**SELECTED PASSAGE**

EgyptAir Flight 804 Broke Up in Midair After a Fire, Evidence Suggests
CAIRO — Evidence gathered in an investigation into the crash of EgyptAir Flight 804 in the Mediterranean Sea in May indicates that the plane most likely broke up in midair after a fire near or inside the cockpit that quickly overwhelmed the crew, according to Egyptian officials involved in the inquiry.
But the officials could not determine whether the fire thought to have caused the crash had been set off by a mechanical malfunction or by a malicious act.
The findings are based on information from the Airbus A320’s flight data recorder and cockpit voice recorder — commonly known as black boxes — along with an analysis of the condition and distribution of recovered debris, including human remains, according to forensic and aviation officials in Cairo. The officials spoke this week on the condition of anonymity because they were not authorized to discuss the investigation publicly.
The officials said the evidence appeared to be sufficient to rule out at least one early theory: that a pilot had deliberately flown the plane into the water.
Flight 804 plummeted from 37,000 feet during an overnight flight to Cairo from Paris on May 19, killing all 66 people on board. The early findings that it disintegrated in the air, rather than upon hitting the water, may be presented in a preliminary report on the crash in the coming days.
Since the discovery of the wreckage last month, investigators and search teams have been mapping the debris field on the ocean floor, roughly 10,000 feet below the surface, with specialized underwater cameras, and the human remains that have been found were sent to a morgue in Cairo for analysis.

**SUPPLIED INFORMATION**
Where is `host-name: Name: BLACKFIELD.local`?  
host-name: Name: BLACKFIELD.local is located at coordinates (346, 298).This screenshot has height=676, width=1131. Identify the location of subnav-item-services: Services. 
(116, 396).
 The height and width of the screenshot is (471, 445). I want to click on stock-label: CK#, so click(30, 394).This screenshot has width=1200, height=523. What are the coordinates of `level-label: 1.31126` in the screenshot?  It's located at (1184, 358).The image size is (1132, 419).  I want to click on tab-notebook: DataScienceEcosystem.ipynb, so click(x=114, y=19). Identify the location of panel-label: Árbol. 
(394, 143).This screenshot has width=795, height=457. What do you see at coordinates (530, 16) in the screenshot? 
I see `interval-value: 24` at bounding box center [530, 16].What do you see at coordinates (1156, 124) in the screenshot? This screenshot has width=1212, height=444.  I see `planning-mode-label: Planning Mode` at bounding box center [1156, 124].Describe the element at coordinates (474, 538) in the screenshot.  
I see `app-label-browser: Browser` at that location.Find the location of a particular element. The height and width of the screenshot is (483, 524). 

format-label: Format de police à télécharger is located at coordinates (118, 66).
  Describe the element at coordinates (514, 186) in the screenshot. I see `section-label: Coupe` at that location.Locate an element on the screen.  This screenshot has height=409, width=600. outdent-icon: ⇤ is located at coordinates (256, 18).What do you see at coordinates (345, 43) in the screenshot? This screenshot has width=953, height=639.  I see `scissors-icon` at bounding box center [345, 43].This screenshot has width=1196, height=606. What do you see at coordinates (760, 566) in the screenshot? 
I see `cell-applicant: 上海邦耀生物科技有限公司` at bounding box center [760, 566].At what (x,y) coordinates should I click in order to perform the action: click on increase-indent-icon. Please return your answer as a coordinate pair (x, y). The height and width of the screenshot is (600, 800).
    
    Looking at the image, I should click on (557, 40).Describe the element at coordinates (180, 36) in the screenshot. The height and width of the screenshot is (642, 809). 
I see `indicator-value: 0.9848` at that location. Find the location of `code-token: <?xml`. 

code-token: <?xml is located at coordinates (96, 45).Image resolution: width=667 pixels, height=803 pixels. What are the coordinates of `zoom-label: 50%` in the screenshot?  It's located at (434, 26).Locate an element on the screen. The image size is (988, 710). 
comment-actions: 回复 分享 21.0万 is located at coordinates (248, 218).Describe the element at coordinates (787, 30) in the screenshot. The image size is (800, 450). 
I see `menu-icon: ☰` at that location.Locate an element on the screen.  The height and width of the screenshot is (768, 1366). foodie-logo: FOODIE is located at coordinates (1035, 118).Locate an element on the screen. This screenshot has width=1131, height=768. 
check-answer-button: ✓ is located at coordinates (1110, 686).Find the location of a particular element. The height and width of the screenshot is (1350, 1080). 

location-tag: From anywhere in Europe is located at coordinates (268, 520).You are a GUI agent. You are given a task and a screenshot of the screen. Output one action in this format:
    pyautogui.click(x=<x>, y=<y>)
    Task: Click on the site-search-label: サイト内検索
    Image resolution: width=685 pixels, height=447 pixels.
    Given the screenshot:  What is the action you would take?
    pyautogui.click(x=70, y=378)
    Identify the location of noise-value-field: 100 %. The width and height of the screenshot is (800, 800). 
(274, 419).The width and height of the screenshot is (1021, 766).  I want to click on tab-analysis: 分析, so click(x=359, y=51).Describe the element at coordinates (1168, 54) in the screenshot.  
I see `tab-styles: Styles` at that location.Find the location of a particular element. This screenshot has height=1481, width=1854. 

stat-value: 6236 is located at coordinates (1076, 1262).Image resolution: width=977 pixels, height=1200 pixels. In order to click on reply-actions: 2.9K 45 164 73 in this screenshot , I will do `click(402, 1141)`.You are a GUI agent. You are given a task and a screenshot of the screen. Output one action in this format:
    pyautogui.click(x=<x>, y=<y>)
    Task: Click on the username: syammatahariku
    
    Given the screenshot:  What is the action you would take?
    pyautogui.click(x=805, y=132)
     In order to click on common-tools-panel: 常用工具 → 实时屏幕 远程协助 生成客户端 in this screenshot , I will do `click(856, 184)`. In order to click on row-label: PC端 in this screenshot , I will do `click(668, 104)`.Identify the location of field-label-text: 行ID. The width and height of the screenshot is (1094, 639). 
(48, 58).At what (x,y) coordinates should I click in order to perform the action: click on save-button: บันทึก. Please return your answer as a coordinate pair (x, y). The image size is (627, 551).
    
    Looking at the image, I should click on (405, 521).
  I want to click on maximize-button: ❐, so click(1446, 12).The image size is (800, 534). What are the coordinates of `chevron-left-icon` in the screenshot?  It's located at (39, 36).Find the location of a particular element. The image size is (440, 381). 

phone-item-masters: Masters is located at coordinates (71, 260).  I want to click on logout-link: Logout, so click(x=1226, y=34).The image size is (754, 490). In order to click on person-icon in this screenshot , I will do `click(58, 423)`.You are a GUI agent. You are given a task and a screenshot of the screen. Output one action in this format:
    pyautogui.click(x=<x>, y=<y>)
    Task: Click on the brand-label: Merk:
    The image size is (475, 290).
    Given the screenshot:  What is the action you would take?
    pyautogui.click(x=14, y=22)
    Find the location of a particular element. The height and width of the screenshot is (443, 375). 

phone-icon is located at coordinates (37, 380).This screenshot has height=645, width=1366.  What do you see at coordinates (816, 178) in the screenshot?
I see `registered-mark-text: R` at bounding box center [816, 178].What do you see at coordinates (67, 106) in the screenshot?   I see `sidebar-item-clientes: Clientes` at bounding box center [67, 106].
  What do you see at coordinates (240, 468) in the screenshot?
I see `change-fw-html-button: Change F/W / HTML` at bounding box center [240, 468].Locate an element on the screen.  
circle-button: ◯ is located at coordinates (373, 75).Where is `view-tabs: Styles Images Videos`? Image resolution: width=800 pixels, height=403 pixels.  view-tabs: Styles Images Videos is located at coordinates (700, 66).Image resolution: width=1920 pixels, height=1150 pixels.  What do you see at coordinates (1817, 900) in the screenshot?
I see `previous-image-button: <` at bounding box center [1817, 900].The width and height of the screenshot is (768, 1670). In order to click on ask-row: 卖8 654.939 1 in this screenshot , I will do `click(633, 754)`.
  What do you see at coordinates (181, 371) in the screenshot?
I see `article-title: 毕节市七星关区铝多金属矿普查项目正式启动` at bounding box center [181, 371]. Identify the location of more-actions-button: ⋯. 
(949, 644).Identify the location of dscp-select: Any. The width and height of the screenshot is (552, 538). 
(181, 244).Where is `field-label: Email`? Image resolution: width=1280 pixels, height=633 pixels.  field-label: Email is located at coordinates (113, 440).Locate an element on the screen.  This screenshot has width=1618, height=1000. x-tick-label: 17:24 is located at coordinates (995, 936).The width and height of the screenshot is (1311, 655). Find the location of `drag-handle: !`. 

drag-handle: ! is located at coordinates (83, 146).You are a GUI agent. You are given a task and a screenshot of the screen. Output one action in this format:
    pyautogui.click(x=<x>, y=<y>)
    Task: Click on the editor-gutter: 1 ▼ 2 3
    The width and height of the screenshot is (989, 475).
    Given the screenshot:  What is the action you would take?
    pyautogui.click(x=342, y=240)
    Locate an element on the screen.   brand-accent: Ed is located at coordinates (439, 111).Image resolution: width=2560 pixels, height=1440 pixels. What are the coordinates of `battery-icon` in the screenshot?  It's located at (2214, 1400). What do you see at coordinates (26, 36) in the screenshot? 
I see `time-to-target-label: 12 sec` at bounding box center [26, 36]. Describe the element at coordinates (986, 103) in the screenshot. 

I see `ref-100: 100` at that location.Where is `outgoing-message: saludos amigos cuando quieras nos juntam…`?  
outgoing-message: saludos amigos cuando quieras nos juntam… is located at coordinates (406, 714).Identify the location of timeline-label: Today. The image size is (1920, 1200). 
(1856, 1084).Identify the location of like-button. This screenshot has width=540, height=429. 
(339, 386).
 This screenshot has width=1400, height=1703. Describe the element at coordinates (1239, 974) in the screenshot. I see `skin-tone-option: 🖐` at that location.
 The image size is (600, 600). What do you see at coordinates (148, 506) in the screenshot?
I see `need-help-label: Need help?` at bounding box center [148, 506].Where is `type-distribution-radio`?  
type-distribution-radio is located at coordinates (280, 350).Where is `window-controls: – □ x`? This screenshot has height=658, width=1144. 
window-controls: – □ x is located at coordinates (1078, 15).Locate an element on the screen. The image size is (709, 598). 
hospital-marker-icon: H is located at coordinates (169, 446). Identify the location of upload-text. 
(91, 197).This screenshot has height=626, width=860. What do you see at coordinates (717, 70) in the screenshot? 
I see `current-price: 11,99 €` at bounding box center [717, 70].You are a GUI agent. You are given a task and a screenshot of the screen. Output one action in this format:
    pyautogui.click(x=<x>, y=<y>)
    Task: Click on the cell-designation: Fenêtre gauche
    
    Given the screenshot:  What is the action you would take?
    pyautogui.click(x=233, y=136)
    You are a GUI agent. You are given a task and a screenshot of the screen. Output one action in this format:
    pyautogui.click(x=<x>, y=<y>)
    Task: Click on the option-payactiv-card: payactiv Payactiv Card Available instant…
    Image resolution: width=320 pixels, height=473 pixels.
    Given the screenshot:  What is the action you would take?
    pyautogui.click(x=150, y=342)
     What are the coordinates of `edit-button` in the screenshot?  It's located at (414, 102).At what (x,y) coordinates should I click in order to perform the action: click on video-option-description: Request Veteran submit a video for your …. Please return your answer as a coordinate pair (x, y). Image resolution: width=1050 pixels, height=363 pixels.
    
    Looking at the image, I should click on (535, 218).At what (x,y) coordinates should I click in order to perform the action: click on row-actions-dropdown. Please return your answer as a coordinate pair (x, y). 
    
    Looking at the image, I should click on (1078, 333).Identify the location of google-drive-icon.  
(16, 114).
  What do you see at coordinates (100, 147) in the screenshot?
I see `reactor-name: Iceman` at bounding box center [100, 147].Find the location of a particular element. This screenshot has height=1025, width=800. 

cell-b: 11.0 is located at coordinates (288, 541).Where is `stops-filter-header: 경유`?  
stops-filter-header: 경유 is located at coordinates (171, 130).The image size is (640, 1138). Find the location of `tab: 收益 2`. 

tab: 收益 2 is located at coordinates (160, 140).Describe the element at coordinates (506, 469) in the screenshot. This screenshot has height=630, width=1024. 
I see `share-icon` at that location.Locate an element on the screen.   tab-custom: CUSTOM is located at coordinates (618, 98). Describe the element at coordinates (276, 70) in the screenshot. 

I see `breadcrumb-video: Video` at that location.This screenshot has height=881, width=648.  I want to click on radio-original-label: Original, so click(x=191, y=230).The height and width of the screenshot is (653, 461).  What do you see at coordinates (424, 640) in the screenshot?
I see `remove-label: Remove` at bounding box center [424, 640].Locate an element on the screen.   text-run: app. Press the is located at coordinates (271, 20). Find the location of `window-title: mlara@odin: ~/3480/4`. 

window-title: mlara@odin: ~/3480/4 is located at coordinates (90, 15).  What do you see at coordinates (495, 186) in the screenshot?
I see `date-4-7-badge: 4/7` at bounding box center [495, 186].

**USING THE INFORMATION**
a – From the article on EgyptAir Flight 804, write out the passage that begins at the words "But the officials" and stops after "the investigation publicly.".
b – According to the article on EgyptAir Flight 804, how many people were killed in the crash?
c – In the article on EgyptAir Flight 804, why did the forensic and aviation officials in Cairo speak on the condition of anonymity?

**SOLUTIONS BY TASK**
a –
But the officials could not determine whether the fire thought to have caused the crash had been set off by a mechanical malfunction or by a malicious act.
The findings are based on information from the Airbus A320’s flight data recorder and cockpit voice recorder — commonly known as black boxes — along with an analysis of the condition and distribution of recovered debris, including human remains, according to forensic and aviation officials in Cairo. The officials spoke this week on the condition of anonymity because they were not authorized to discuss the investigation publicly.

b – All 66 people on board were killed.

c – They spoke anonymously because they were not authorized to discuss the investigation publicly.